Lab #12 - Linear Regression and Gradient Descent¶

This lab covers two major topics:

  1. The sklearn implementation of linear regression, which is straightforward and largely uses the same syntax as other algorithms we've studied.
  2. Gradient descent algorithms and their behavior
In [1]:
import pandas as pd
import numpy as np
import matplotlib.pyplot as plt
import sklearn
import math

Examples throughout the lab will use the Iowa City home sales data that we've seen in several of our previous labs:

In [2]:
## Read data
ic = pd.read_csv("https://remiller1450.github.io/data/IowaCityHomeSales.csv")

## Split training and testing sets
from sklearn.model_selection import train_test_split
train, test = train_test_split(ic, test_size=0.2, random_state=7)

## Create target and keep only the numeric predictors (though we could use one-hot encoding if we wanted to)
train_y = train['sale.amount']
train_X = train.select_dtypes("number").drop('sale.amount',axis=1)

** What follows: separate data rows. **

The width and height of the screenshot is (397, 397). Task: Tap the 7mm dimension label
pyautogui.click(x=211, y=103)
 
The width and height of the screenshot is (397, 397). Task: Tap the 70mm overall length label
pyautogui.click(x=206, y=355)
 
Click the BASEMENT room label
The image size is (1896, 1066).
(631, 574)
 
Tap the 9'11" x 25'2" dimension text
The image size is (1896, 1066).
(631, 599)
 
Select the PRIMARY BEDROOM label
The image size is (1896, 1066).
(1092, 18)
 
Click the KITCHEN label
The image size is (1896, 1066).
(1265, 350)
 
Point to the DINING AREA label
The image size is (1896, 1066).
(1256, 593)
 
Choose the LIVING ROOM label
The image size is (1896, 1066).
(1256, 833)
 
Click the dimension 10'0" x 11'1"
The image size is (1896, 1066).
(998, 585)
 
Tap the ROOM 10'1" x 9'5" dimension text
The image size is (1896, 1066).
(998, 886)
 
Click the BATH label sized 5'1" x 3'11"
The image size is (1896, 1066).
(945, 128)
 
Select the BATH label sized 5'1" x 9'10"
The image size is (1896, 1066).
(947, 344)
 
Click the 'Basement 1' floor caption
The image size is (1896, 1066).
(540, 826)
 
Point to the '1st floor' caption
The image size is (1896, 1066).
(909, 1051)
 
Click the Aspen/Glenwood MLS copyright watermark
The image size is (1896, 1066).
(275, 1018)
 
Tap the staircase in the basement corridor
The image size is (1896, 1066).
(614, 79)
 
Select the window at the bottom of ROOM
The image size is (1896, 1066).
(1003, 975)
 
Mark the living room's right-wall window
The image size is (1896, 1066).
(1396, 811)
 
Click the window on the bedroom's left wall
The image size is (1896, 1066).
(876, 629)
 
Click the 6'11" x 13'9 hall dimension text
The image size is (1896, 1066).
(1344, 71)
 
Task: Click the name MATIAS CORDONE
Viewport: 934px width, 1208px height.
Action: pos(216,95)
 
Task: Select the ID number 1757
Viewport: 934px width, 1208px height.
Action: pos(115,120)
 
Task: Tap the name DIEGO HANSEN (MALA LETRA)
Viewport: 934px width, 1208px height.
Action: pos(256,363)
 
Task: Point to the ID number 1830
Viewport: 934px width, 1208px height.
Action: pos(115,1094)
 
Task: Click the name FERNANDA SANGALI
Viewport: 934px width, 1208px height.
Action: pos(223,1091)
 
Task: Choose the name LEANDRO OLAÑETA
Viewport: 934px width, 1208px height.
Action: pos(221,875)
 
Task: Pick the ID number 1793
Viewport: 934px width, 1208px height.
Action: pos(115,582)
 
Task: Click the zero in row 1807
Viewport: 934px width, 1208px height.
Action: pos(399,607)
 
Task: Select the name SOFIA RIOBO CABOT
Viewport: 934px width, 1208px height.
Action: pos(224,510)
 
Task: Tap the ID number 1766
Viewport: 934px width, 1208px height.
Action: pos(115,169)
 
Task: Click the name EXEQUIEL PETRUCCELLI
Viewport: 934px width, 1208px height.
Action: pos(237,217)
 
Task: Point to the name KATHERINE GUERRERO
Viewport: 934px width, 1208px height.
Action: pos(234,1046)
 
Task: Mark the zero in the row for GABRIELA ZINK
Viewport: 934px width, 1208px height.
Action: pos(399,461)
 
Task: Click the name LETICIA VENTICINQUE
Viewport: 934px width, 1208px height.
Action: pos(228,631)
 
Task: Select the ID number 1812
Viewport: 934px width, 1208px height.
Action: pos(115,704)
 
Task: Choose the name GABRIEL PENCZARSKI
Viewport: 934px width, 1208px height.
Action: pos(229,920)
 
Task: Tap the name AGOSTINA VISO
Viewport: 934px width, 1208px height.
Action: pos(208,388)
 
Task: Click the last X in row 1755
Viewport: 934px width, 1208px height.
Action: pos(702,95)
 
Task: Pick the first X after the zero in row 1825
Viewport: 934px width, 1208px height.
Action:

Part 1 - Linear Regression in sklearn¶

Linear regression is performed using the LinearRegression() function in sklearn. This function is compatible with pipelines and all the pre-processing tools we've been using:

In [3]:
from sklearn.linear_model import LinearRegression
from sklearn.preprocessing import StandardScaler
from sklearn.pipeline import Pipeline 

## Simple pipeline using linear regression
pipe = Pipeline([
('scaler', StandardScaler()),
('model', LinearRegression())
])

Compared to other algorithms, a benefit of linear regression is that we can easily determine the impact of each individual predictor by looking at its weight in the model's linear combination:

In [4]:
## Fit the pipeline to the training data
lin_mod = pipe.fit(train_X, train_y)

## print the model's coefficients
lin_mod.named_steps['model'].coef_
Out[4]:
array([-1.25805804e+03,  1.92884548e+03,  6.72865255e+02, -1.92085650e+03,
       -7.95482914e+01, -3.12181937e+03,  1.97731725e+03,  8.24129242e+02,
        1.82409979e+03,  3.74282983e+02,  2.29862180e+00,  8.78235016e+04])

While standardization is not an essential step in linear regression, it has the benefit of making these estimated weights more directly comparable. That is, after standardizing each of these weights represents the estimated effect of a 1 standard deviation increase in the corresponding predictor on the model's outcome.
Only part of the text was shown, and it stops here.